The market could be wrong, or (though this is unlikely) the nonpecuniary benefits of college could be increasing faster than the pecuniary benefits are falling. A high school student, and his parents, are hardly in a good position to predict the structure of the labor market in ten or twenty years. Most people base most of their expectations for the future on simple extrapolation from the recent past. Often that's the best one can do in the presence of profound uncertainty. But the economic crash that began in 2008 has made us more alert for discontinuities in economic trends. The future doesn't always repeat the past. Krugman may be right that computers will replace many midlevel jobs—the current example is employment by bookstores, which is being killed by Amazon.com. Income inequaltiy has been growing in America (illustrating that there are negative as well as positive trends) and may continue to grow. One can even imagine the emergence of a large servant class, as in nineteenth-century England. Technological advance continues at a dizzying rate; no one can be sure where it is leading us.

One reason for skepticism, though, is that Krugman may have too limited a conception of the benefits of a college education. He may think that what a college education does is impart knowledge that the graduate needs either for his career or for the next stage in his education, such as law school or medical school. But it may be that the greater value of college lies elsewhere: in providing association with people of above-average intelligence, in imbuing young people with general work skills (discipline, working under supervision, following directions, being evaluated, basic writing and speaking skills, some foreign language proficiency), in fostering ambition, and in providing information to future employers about job applicants that enables better matching of workers with jobs. It is plausible that these noninformational benefits of a college education are valuable across a vast range of jobs and will enable the holders of those jobs to obtain good middle-class incomes. Police officers, prison guards, firemen, noncommissioned officers in the military, sales personnel, nannies, tour guides, secretaries, hotel receptionists, IT staff, medical technicians, store managers, auto mechanics, and many other workers who do not require a college education for their jobs may nevertheless be of significantly greater value to their employer if they have such an education and may be compensated accordingly.
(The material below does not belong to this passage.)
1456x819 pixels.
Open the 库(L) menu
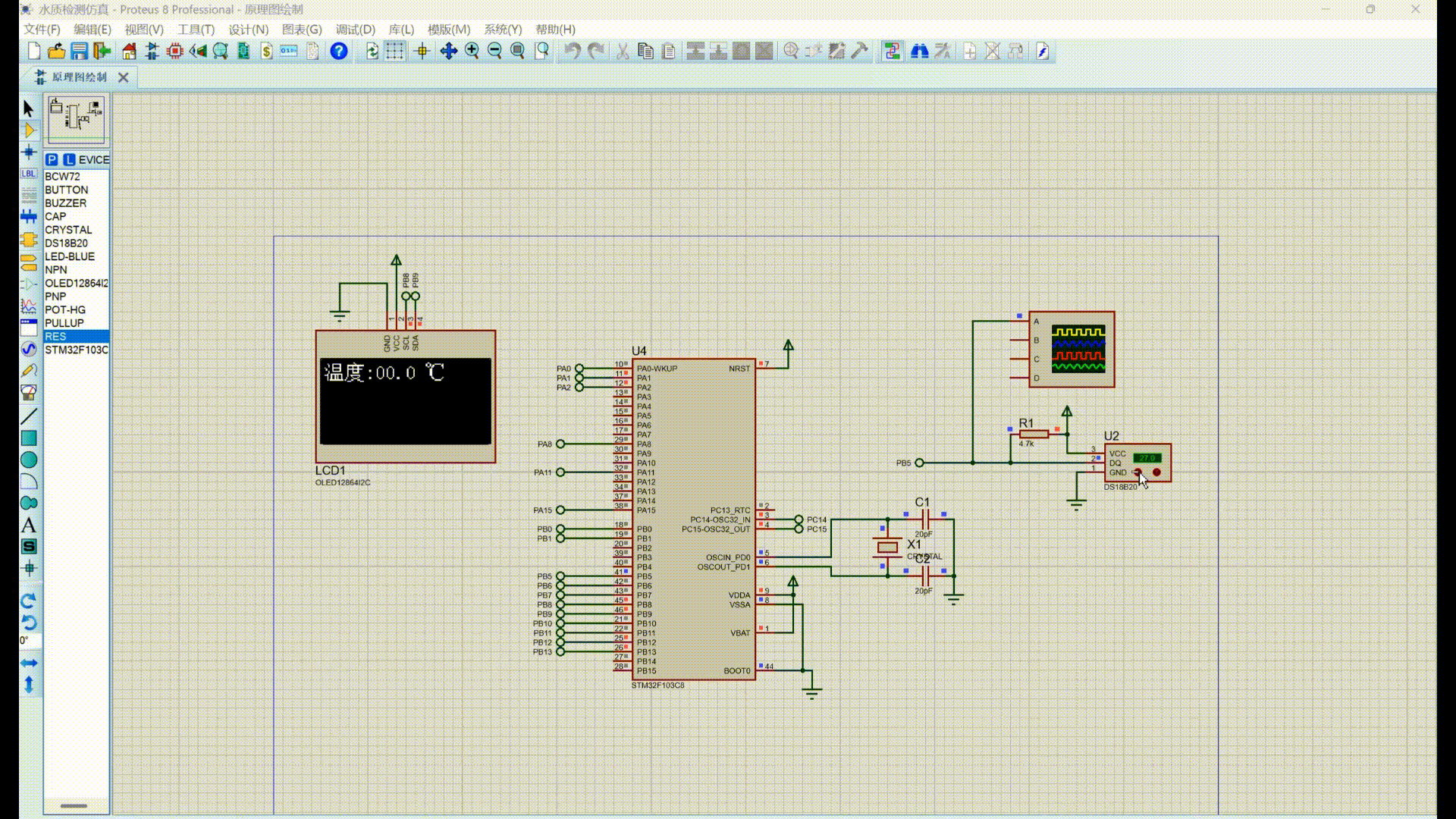point(400,30)
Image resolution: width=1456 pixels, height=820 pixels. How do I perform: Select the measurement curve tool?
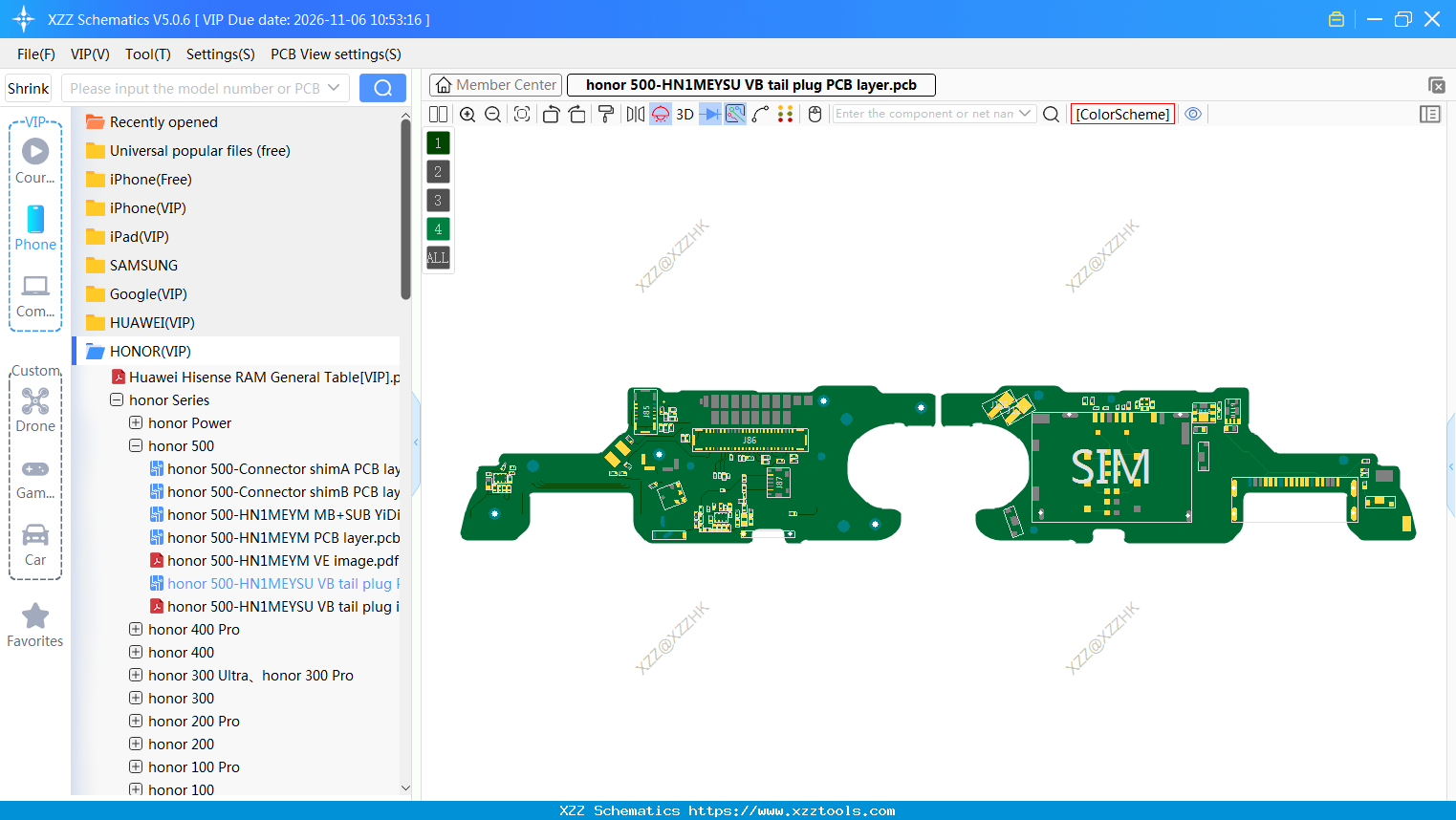pyautogui.click(x=760, y=114)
Finally, a college education may not only increase incomes in ways different from building up a stock of knowledge but also may reduce people's living costs by making them more adept at household management.
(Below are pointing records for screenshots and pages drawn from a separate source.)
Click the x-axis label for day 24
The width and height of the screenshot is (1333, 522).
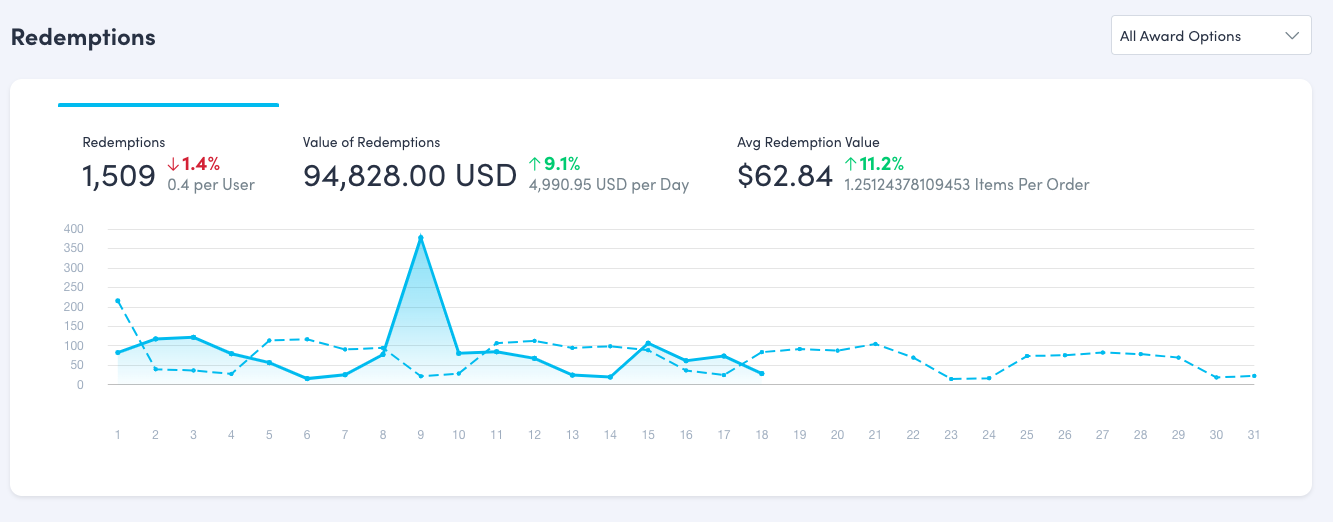click(x=989, y=435)
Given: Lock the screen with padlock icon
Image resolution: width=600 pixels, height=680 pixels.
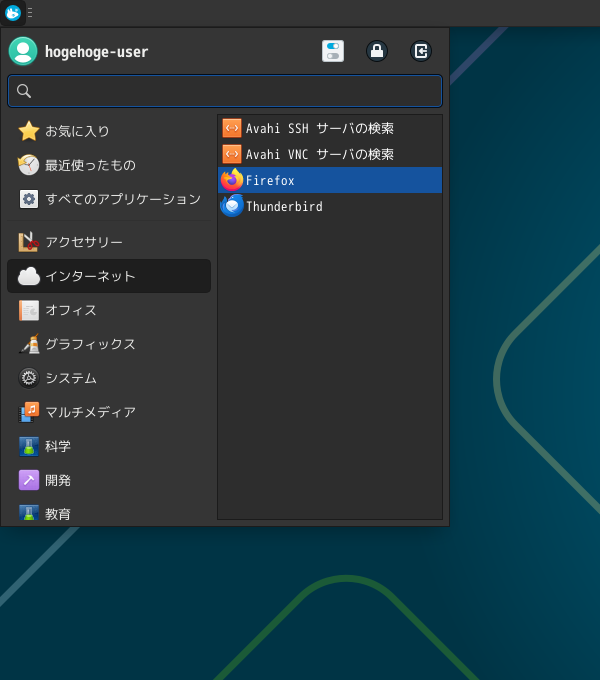Looking at the screenshot, I should click(377, 51).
But even if this is right (and Krugman wrong), it doesn't follow that there should be massive increases in public expenditures on education with a view toward increasing the number of people who obtain a college education. The number of people who have the IQ and character traits that would enable them to benefit, in the ways described above, from a college education is inherently limited, and maybe all or most of them will obtain a college education under existing conditions for financing such an education.